Work item: Copy the records below line for line, leaving every character unchanged.

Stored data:
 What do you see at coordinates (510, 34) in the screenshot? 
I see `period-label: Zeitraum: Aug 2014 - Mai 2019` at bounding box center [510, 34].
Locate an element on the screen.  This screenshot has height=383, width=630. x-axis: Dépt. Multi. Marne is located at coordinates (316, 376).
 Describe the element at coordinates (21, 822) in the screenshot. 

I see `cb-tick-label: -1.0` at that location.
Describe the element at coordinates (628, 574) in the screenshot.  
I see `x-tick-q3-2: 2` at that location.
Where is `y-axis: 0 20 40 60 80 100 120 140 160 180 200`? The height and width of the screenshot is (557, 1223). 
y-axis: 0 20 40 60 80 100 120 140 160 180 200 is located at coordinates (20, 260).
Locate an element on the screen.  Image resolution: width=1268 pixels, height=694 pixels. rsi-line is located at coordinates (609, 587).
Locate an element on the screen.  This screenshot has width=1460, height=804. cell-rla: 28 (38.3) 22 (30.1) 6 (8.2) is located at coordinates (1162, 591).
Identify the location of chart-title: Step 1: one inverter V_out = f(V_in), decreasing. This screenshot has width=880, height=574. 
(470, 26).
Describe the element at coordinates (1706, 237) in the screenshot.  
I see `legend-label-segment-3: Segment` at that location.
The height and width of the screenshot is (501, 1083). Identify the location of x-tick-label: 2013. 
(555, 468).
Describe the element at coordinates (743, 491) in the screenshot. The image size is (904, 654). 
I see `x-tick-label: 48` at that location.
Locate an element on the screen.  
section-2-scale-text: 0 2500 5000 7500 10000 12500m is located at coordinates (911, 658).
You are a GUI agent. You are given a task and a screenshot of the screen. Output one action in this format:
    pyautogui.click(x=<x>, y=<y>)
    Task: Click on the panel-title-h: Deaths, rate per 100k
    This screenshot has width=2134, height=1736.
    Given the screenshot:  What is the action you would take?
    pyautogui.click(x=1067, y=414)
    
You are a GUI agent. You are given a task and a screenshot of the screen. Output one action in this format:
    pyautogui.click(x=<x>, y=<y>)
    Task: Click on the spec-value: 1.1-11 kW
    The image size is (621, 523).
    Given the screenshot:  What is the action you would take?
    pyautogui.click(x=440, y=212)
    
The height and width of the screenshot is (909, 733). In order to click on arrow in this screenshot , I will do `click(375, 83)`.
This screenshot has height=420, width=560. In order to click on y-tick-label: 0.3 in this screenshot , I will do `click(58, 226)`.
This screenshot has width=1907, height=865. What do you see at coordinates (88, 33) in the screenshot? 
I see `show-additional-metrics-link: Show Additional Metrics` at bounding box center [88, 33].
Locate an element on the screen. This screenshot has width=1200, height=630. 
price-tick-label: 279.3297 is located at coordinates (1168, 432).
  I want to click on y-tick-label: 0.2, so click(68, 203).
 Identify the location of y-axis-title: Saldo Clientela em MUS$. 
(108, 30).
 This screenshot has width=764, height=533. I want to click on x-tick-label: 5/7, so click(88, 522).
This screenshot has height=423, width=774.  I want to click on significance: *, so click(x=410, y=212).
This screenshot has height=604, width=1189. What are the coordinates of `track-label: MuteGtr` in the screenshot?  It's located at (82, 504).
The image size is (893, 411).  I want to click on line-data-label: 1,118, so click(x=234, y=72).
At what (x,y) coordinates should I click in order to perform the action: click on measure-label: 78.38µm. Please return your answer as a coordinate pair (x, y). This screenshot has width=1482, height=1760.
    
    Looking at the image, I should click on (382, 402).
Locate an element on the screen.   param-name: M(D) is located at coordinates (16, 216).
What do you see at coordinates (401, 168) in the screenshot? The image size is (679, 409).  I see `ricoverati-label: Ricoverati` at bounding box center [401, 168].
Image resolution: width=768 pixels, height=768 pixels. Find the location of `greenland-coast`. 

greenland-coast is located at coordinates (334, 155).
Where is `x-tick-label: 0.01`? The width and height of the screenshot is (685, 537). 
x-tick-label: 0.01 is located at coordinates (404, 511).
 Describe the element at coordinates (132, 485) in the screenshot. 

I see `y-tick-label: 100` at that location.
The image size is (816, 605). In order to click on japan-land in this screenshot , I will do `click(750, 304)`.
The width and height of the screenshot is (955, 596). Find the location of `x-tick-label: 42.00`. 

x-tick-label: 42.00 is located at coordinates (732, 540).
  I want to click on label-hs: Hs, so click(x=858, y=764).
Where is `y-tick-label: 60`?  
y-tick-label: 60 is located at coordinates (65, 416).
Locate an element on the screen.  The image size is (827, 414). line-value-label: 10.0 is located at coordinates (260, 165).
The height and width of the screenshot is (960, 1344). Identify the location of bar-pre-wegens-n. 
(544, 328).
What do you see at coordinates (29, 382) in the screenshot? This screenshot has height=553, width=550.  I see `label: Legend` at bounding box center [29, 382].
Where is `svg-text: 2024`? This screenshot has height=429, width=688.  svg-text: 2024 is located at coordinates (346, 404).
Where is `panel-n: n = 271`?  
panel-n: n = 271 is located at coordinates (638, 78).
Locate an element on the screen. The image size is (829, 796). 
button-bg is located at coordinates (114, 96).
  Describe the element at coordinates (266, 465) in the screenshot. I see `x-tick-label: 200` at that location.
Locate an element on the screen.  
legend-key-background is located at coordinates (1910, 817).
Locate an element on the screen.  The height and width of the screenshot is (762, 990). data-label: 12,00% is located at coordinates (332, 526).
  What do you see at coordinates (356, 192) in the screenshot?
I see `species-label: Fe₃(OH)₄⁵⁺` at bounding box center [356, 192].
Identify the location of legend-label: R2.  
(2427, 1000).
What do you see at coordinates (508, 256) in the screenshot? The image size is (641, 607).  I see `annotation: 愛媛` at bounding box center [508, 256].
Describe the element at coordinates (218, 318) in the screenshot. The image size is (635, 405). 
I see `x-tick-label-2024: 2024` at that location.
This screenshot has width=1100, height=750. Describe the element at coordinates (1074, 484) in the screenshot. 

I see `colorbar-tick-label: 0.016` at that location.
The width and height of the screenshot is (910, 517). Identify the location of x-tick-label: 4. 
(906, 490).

Completed exercise:
 What do you see at coordinates (510, 34) in the screenshot? 
I see `period-label: Zeitraum: Aug 2014 - Mai 2019` at bounding box center [510, 34].
Locate an element on the screen.  This screenshot has height=383, width=630. x-axis: Dépt. Multi. Marne is located at coordinates (316, 376).
 Describe the element at coordinates (21, 822) in the screenshot. 

I see `cb-tick-label: -1.0` at that location.
Describe the element at coordinates (628, 574) in the screenshot.  
I see `x-tick-q3-2: 2` at that location.
Where is `y-axis: 0 20 40 60 80 100 120 140 160 180 200`? The height and width of the screenshot is (557, 1223). 
y-axis: 0 20 40 60 80 100 120 140 160 180 200 is located at coordinates (20, 260).
Locate an element on the screen.  Image resolution: width=1268 pixels, height=694 pixels. rsi-line is located at coordinates (609, 587).
Locate an element on the screen.  This screenshot has width=1460, height=804. cell-rla: 28 (38.3) 22 (30.1) 6 (8.2) is located at coordinates (1162, 591).
Identify the location of chart-title: Step 1: one inverter V_out = f(V_in), decreasing. This screenshot has width=880, height=574. 
(470, 26).
Describe the element at coordinates (1706, 237) in the screenshot.  
I see `legend-label-segment-3: Segment` at that location.
The height and width of the screenshot is (501, 1083). Identify the location of x-tick-label: 2013. 
(555, 468).
Describe the element at coordinates (743, 491) in the screenshot. The image size is (904, 654). 
I see `x-tick-label: 48` at that location.
Locate an element on the screen.  
section-2-scale-text: 0 2500 5000 7500 10000 12500m is located at coordinates (911, 658).
You are a GUI agent. You are given a task and a screenshot of the screen. Output one action in this format:
    pyautogui.click(x=<x>, y=<y>)
    Task: Click on the panel-title-h: Deaths, rate per 100k
    This screenshot has width=2134, height=1736.
    Given the screenshot:  What is the action you would take?
    pyautogui.click(x=1067, y=414)
    
You are a GUI agent. You are given a task and a screenshot of the screen. Output one action in this format:
    pyautogui.click(x=<x>, y=<y>)
    Task: Click on the spec-value: 1.1-11 kW
    The image size is (621, 523).
    Given the screenshot:  What is the action you would take?
    pyautogui.click(x=440, y=212)
    
The height and width of the screenshot is (909, 733). In order to click on arrow in this screenshot , I will do `click(375, 83)`.
This screenshot has height=420, width=560. In order to click on y-tick-label: 0.3 in this screenshot , I will do `click(58, 226)`.
This screenshot has width=1907, height=865. What do you see at coordinates (88, 33) in the screenshot? 
I see `show-additional-metrics-link: Show Additional Metrics` at bounding box center [88, 33].
Locate an element on the screen. This screenshot has width=1200, height=630. 
price-tick-label: 279.3297 is located at coordinates (1168, 432).
  I want to click on y-tick-label: 0.2, so click(68, 203).
 Identify the location of y-axis-title: Saldo Clientela em MUS$. 
(108, 30).
 This screenshot has width=764, height=533. I want to click on x-tick-label: 5/7, so click(88, 522).
This screenshot has height=423, width=774.  I want to click on significance: *, so click(x=410, y=212).
This screenshot has height=604, width=1189. What are the coordinates of `track-label: MuteGtr` in the screenshot?  It's located at (82, 504).
The image size is (893, 411).  I want to click on line-data-label: 1,118, so click(x=234, y=72).
At what (x,y) coordinates should I click in order to perform the action: click on measure-label: 78.38µm. Please return your answer as a coordinate pair (x, y). This screenshot has width=1482, height=1760.
    
    Looking at the image, I should click on (382, 402).
Locate an element on the screen.   param-name: M(D) is located at coordinates (16, 216).
What do you see at coordinates (401, 168) in the screenshot? The image size is (679, 409).  I see `ricoverati-label: Ricoverati` at bounding box center [401, 168].
Image resolution: width=768 pixels, height=768 pixels. Find the location of `greenland-coast`. 

greenland-coast is located at coordinates (334, 155).
Where is `x-tick-label: 0.01`? The width and height of the screenshot is (685, 537). 
x-tick-label: 0.01 is located at coordinates (404, 511).
 Describe the element at coordinates (132, 485) in the screenshot. 

I see `y-tick-label: 100` at that location.
The image size is (816, 605). In order to click on japan-land in this screenshot , I will do `click(750, 304)`.
The width and height of the screenshot is (955, 596). Find the location of `x-tick-label: 42.00`. 

x-tick-label: 42.00 is located at coordinates (732, 540).
  I want to click on label-hs: Hs, so click(x=858, y=764).
Where is `y-tick-label: 60`?  
y-tick-label: 60 is located at coordinates (65, 416).
Locate an element on the screen.  The image size is (827, 414). line-value-label: 10.0 is located at coordinates (260, 165).
The height and width of the screenshot is (960, 1344). Identify the location of bar-pre-wegens-n. 
(544, 328).
What do you see at coordinates (29, 382) in the screenshot? This screenshot has height=553, width=550.  I see `label: Legend` at bounding box center [29, 382].
Where is `svg-text: 2024`? This screenshot has height=429, width=688.  svg-text: 2024 is located at coordinates (346, 404).
Where is `panel-n: n = 271`?  
panel-n: n = 271 is located at coordinates (638, 78).
Locate an element on the screen. The image size is (829, 796). 
button-bg is located at coordinates (114, 96).
  Describe the element at coordinates (266, 465) in the screenshot. I see `x-tick-label: 200` at that location.
Locate an element on the screen.  
legend-key-background is located at coordinates (1910, 817).
Locate an element on the screen.  The height and width of the screenshot is (762, 990). data-label: 12,00% is located at coordinates (332, 526).
  What do you see at coordinates (356, 192) in the screenshot?
I see `species-label: Fe₃(OH)₄⁵⁺` at bounding box center [356, 192].
Identify the location of legend-label: R2.  
(2427, 1000).
What do you see at coordinates (508, 256) in the screenshot? The image size is (641, 607).  I see `annotation: 愛媛` at bounding box center [508, 256].
Describe the element at coordinates (218, 318) in the screenshot. The image size is (635, 405). 
I see `x-tick-label-2024: 2024` at that location.
This screenshot has width=1100, height=750. Describe the element at coordinates (1074, 484) in the screenshot. 

I see `colorbar-tick-label: 0.016` at that location.
The width and height of the screenshot is (910, 517). Identify the location of x-tick-label: 4. 
(906, 490).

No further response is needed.